EtherMan

joined 1 year ago
[–] EtherMan@alien.top 1 points 11 months ago

It really depends. For like a desktop, I'd avoid unless it was really cheap as I'd basically nullifies the value of all non standard parts and I'd include things like cpu if the motherboard is nonstandard. So value basically becomes only like drives and such.

For a server though, non standard is the norm and hete vendors even do stuff like vendorlocking instead which then IMO is a way bigger issue, especially since knowing beforehand if it does or not isn't something anyone actually tells you before testing.

[–] EtherMan@alien.top 1 points 1 year ago

You're using experimental drivers and force unmounting... And you actually have the gall to then try to pin the blame for errors from that on ntfs? Just no.

ntfs does have many issues which is why ms is developing refs to replace it. But stability or corruption isn't one of those issues. Ntfs is extremely solid in that regard due to the journaling.

Ntfs drivers in linux are however very buggy and generally considered experimental and that you should not write to ntfs drives if there's any data you care about as it could easily destroy all data there.

If you need a common writable data area then use exfat, not ntfs.

[–] EtherMan@alien.top 1 points 1 year ago

I have 7 dual cpu servers so I might be a bit biased in this regard. But worthwhile is like entirely subjective. Robust is also a weird wordchoice since there's multiple conflicting interpretations on that.

For worthwhile... Well, it's as I said subjective, but cost efficiency is very rarely the driving factor for homelabs.

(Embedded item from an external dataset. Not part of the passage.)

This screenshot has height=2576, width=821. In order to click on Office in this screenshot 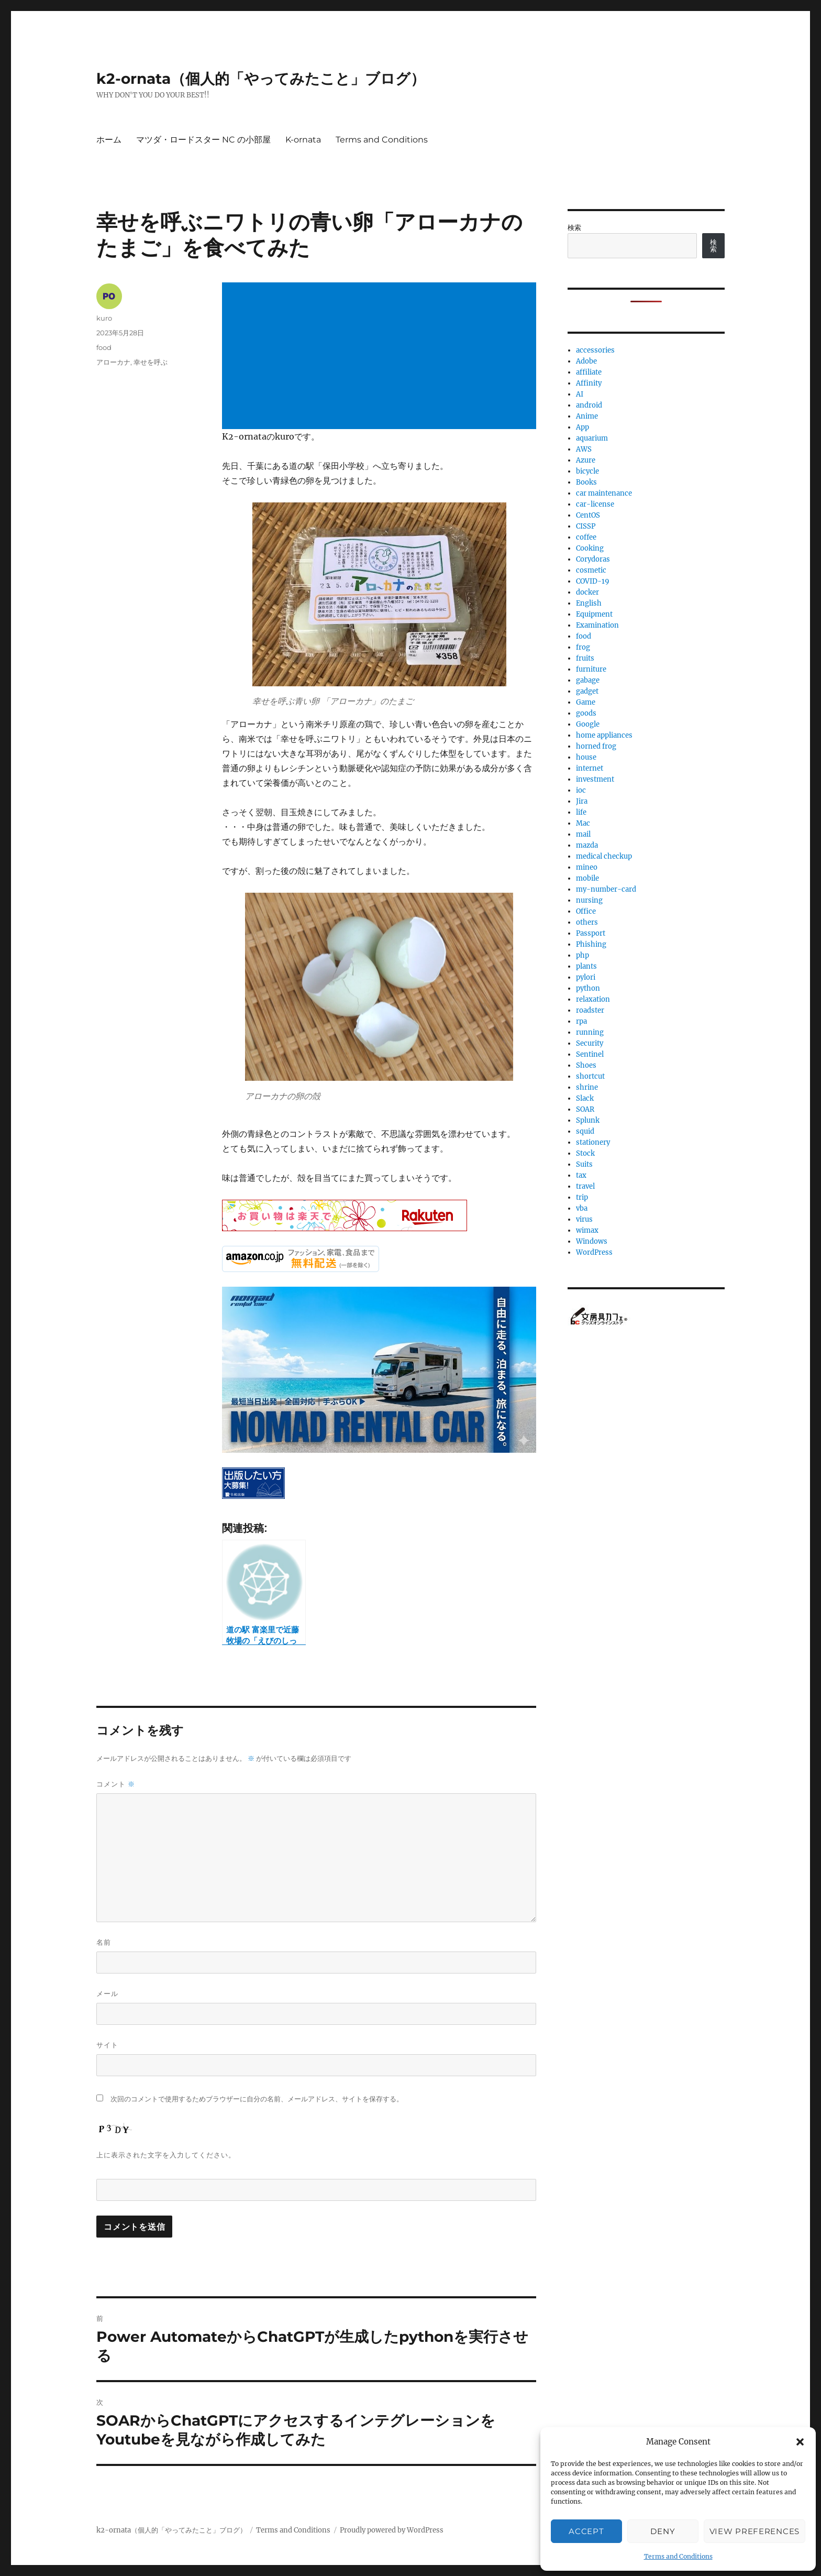, I will do `click(586, 911)`.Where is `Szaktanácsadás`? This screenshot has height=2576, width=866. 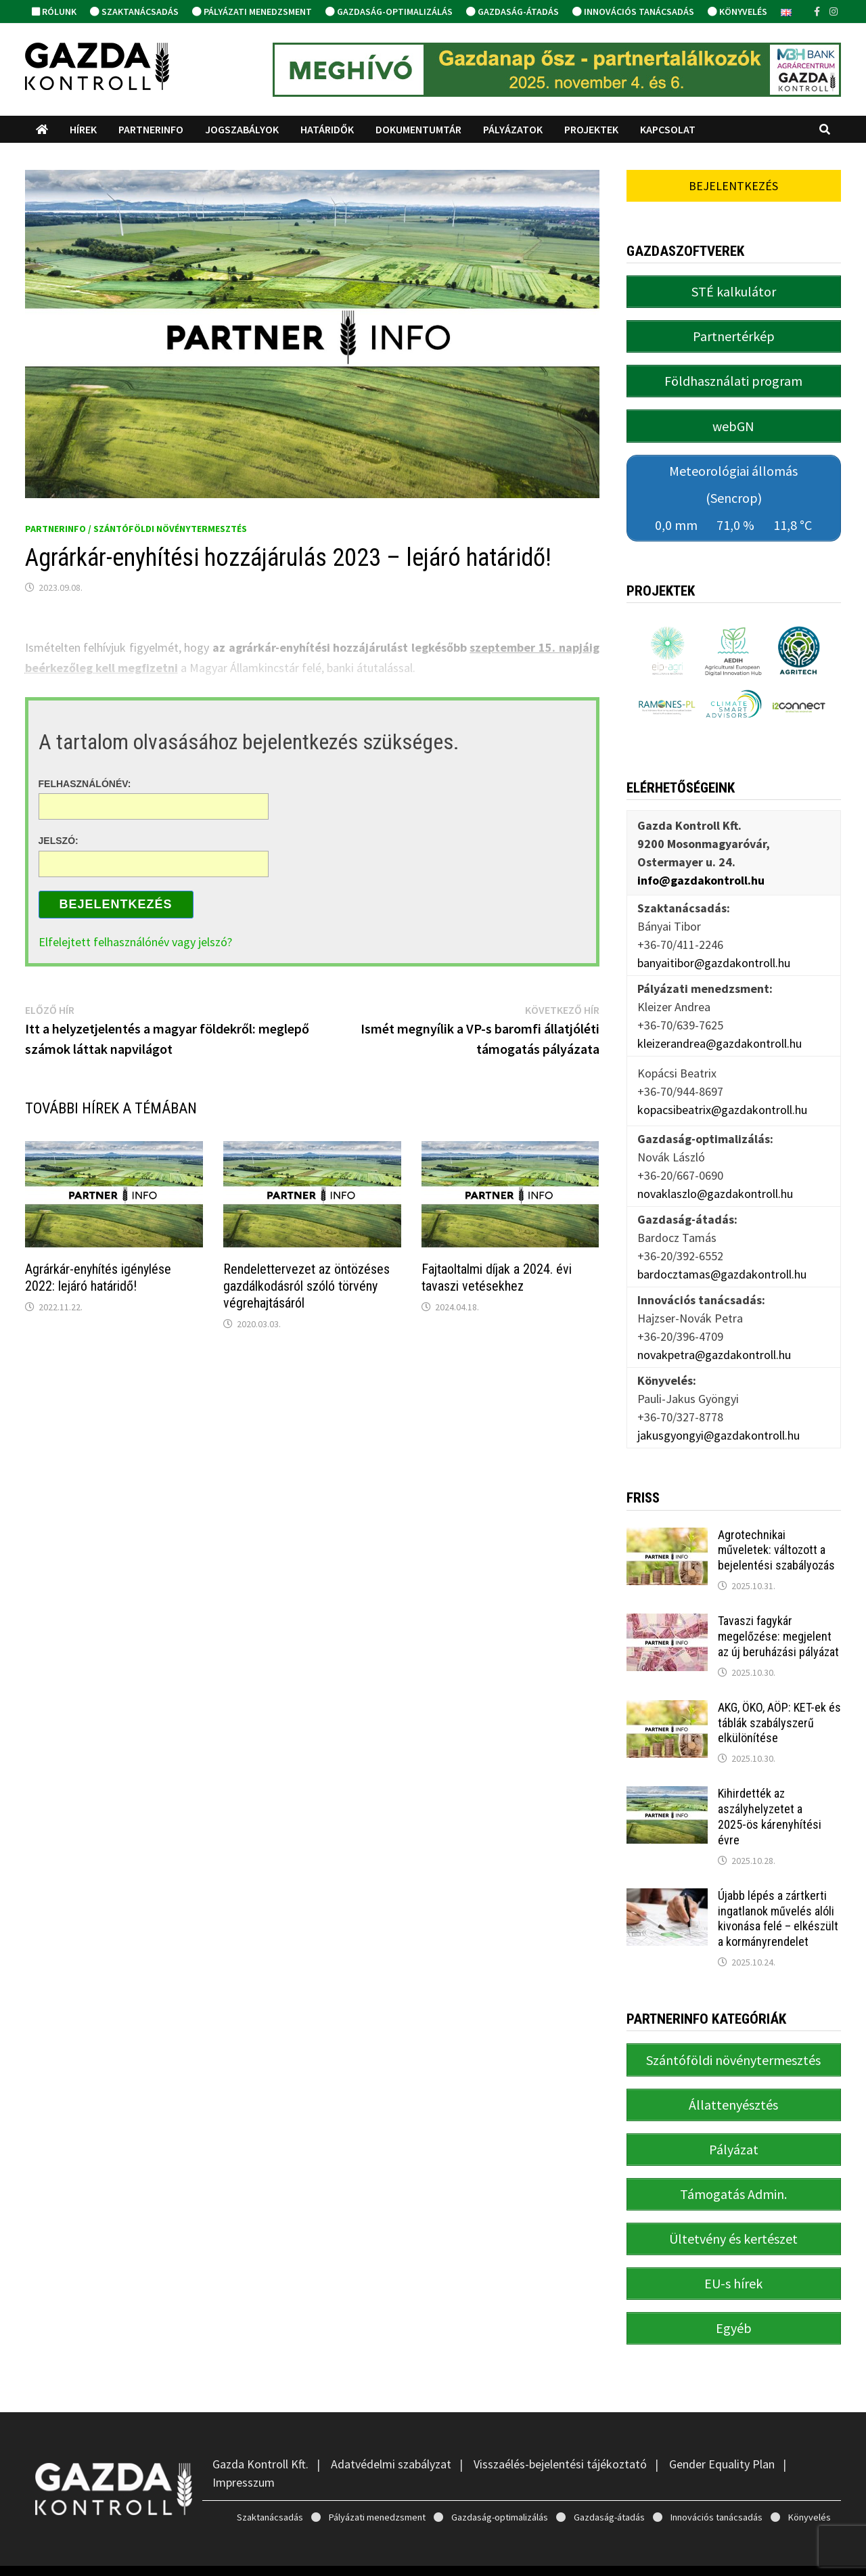
Szaktanácsadás is located at coordinates (134, 11).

For robust, do you mean robust in the sense of more powerful? Then ofc a dual slot server will be more robust but then you again are back to worthwhile. If you mean robust in terms of stability. Then absolutely not. Multi socket servers are much less stable than single core. Not unstable by any stretch, but not AS stable. Every additional component you add will always add complexity, and most importantly, additional points of possible failures. While at the same time, the system can't survive if one CPU dies, hence stability of the system is lower the more CPU sockets you have. That's why dual and quad are so popular even if 8 slot and more actually existing and is denser which is important in datacenters. But after quad slot, you start getting actual issues of system stability that it's usually better to sacrifice some density and go for more servers instead and blade centers are usually not THAT much lower density.